Alice Oswald has won the Forward Poetry Prize, the TS Eliot Prize, the Geoffrey Faber Memorial Prize, and the Ted Hughes Award; her first volume of poems (which won the Forward Prize), the slim and powerful The Thing in the Gap Stone Stile, was originally published in 1996. An exquisite collection of beautifully captured moments, it finds power equally in the everyday and the unique, in the quiet breathing of lovers in bed and the efforts of a small village to avoid a visit by the King. It captures the lyricisms in the relationships we travel through each day, the power of the natural world, and the solace to be found in a garden.

There is a sense of the silent moment, of the deeper import behind everyday habits. In Sonnet, which begins with “When I sit up this late, breathing like so”, sitting up late is not merely a quiet time when the rest of the world sleeps, but a moment when the cares of the world sound out clearest. Even in “the growing soap-ball of my silence”, there is a weight there, a question and a doubt, a burden that stretches back before the quiet at the end of the day.

The collection is a mix of sonnets, lyric, and longer poems, and there is a nice balance in the variety that makes it an excellent choice for those new to poetry. Oswald’s poems invite the reader to share in the common experiences we all have, alone and in company, the silent appreciation of love, the beauty and resilience of the natural world. The language is precise and deliberate, never indulgent, and each of the moments, each blossom and wild flower, appears with astonishing clarity in the mind’s eye, complete unto itself.

There is no sentimentality here and a deep appreciation of what life is really like. A gardener, obsessed with the fate of his melon plants, loses his family to his focus, and yet can still find the beauty in what he has seen. A speaker sits, nervous and introspective, wondering what the words of love really meant. And always, always, the garden, the land, and the field a constant presence, a vital element of life, a quiet centre of the world.
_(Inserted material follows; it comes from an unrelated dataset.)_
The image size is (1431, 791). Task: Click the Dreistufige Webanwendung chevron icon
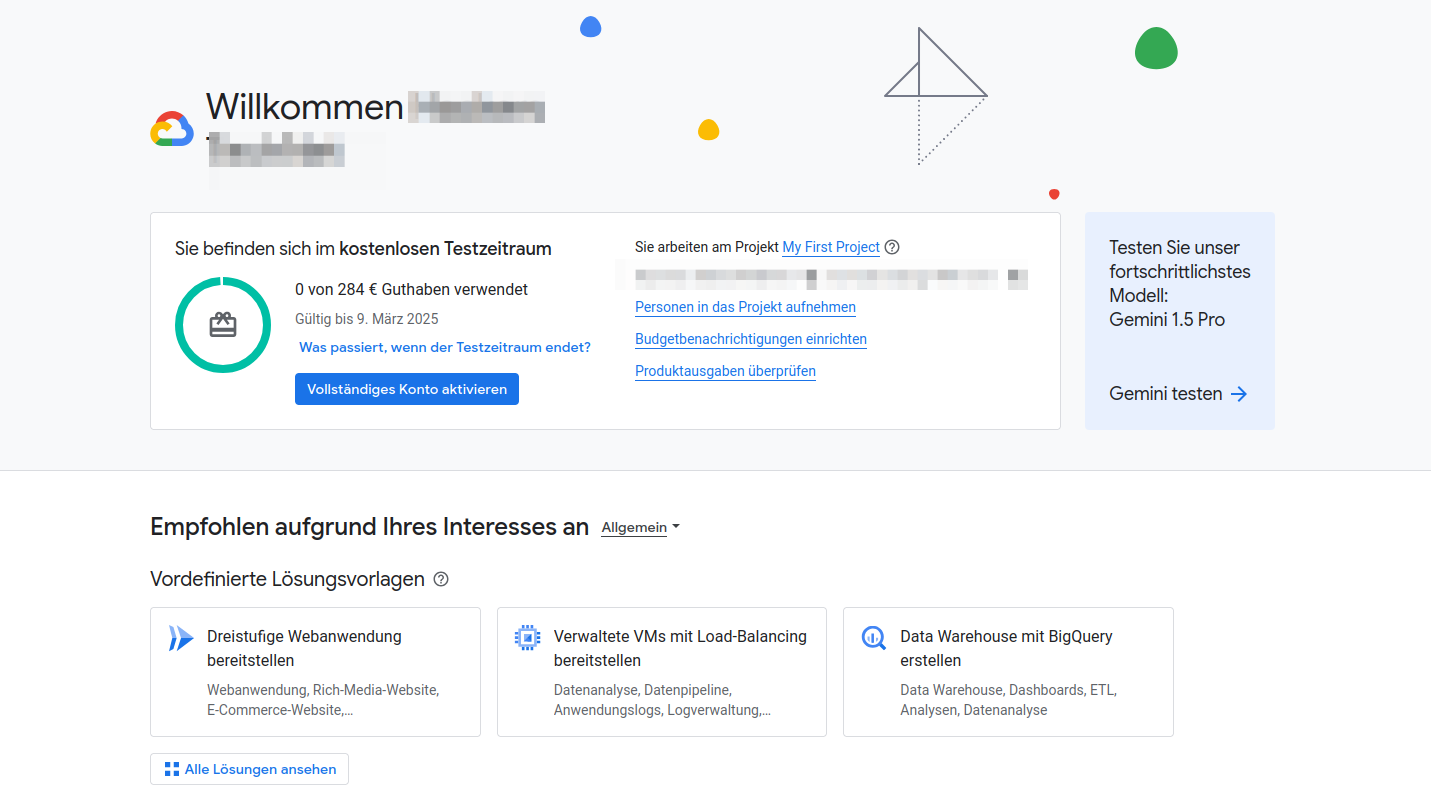[x=180, y=638]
A place to exist and to find oneself:

Woman in a Mustard Field
From love to light my element
was altered when I fled
out of your house to meet the space
that blows about my head.

The sun was rude and sensible,
the rivers ran for hours
and whoops I found a mustard field
exploding into flowers;

and I slowly came to sense again
the thousand forms that move
all summer through a living world
that grows without your love.

Alice Oswald’s The Thing in the Gap Stone Stile is the perfect volume of poetry to slip into a pocket on the way to a walk through the fields, to curl up with indoors when the rains blurs the world outside, or to share with those you love.